GIANT flashing snakes in Selby. Bright balls of light heading in from the North Sea. Mysterious disappearing aircraft at Scarborough.
If you think this sort of stuff goes way over your head, you are absolutely right.
As our report tonight reveals, the British Government has been secretly logging UFO sightings above North Yorkshire for years.
But more worryingly, there has been a record increase in the number of strange goings on in our slice of the heavens.
Russ Kellett, a UFO investigator of some 15 years standing, told the Diary that he had logged 48 reports in the past year. That bucks a national trend where sightings have become rarer.
"We have had the biggest number of sightings on record, around Selby, Norton, Filey and Scarborough, all the way up to Cloughton and Whitby," he said.
The most recent took place near Scarborough last Tuesday night. "A gentleman was walking his dog at Cloughton and saw 200 objects coming in from the North Sea," Russ explained. "They were whitey-yellow balls of light."
A few days earlier, on January 10, something odd was spotted above Selby. It looked "like a snake in the sky, with lights all over the bottom and top".
Back in Scarborough a flying saucer has been seen and filmed by Russ's colleague Jodie Holden. It landed somewhere behind the McCain Stadium, but a later investigation found no trace of it.
"There's different sorts of things being seen," Russ added. One extremely odd sighting over the West Riding was captured on video. It looked like "somebody falling out of the sky," said Russ. "You are waiting for the parachute to open.
"But then you realise if it was a person falling out of the sky he would have to be 20ft tall."
That mirrors a similar sighting reported in Mexico.
Late last year the British UFO Study Group named Russ's home town of Filey as a hotspot for this sort of thing. So why the sudden increase in activity?

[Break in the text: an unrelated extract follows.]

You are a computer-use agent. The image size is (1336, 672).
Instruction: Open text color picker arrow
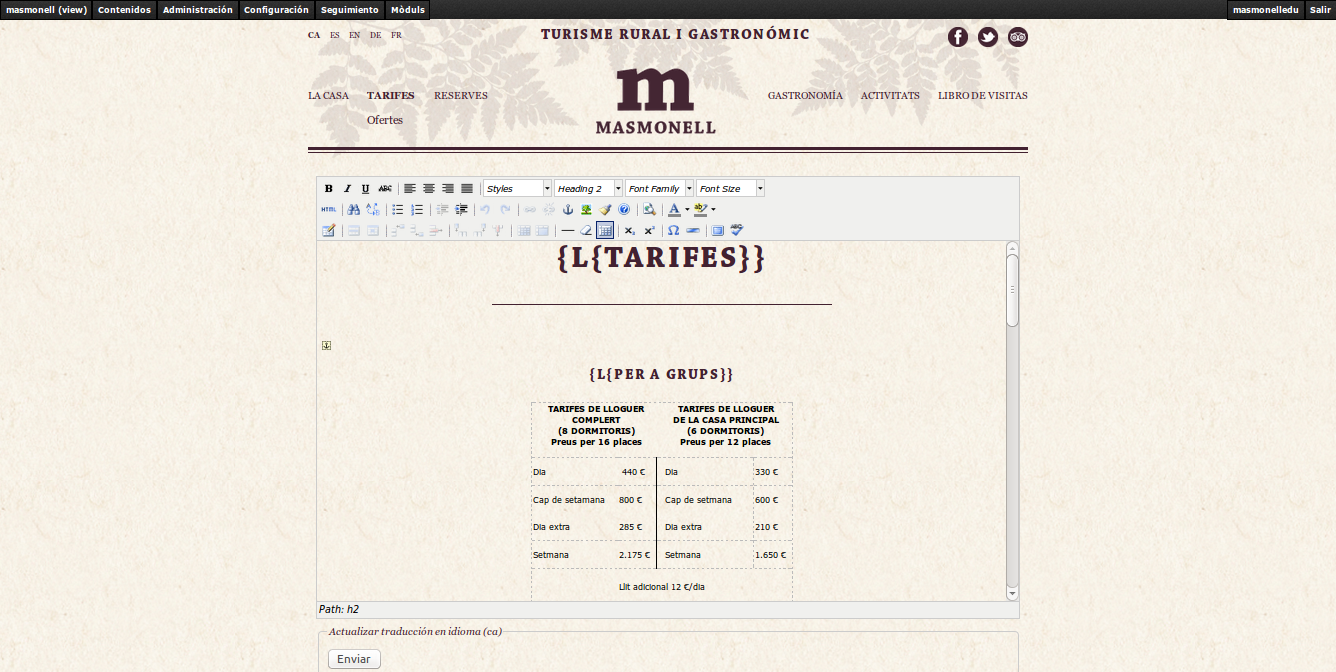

"If I knew that I would probably have the key to the universe. We have got no idea. It's worrying to be quite honest."
But if you are keen to see a UFO, head over to the East Coast, he says. And "just keep watching".
WHEN the Post Office Ltd first announced that seven York branches were earmarked for closure back in August 2004, the company's "head of area" David Mellows-Facer told us this: "The harsh reality is that many urban offices are struggling to survive because there are too many branches for the amount of business."
We went back to him for a comment last October, when it was confirmed that six out of the seven were definitely to shut. What did he think?
"The harsh reality is that many urban offices are struggling to survive because there are too many branches for the amount of business."
Yesterday the axe fell on the last of the bunch, Bishopthorpe Road Post Office. What new insight could Mr Mellows-Facer shed on the issue?
You've guessed it. He said: "The harsh reality is that many urban offices are struggling to survive because there are too many branches for the amount of business."
Each time we were asking for a response to the anger and inconvenience our readers were suffering as a result of this ill-considered closure scheme. The fact that all Mr Mellows-Facer could be bothered to do is recycle the same old soundbite reveals a lot about Post Office Ltd's attitude to their customers and their communities.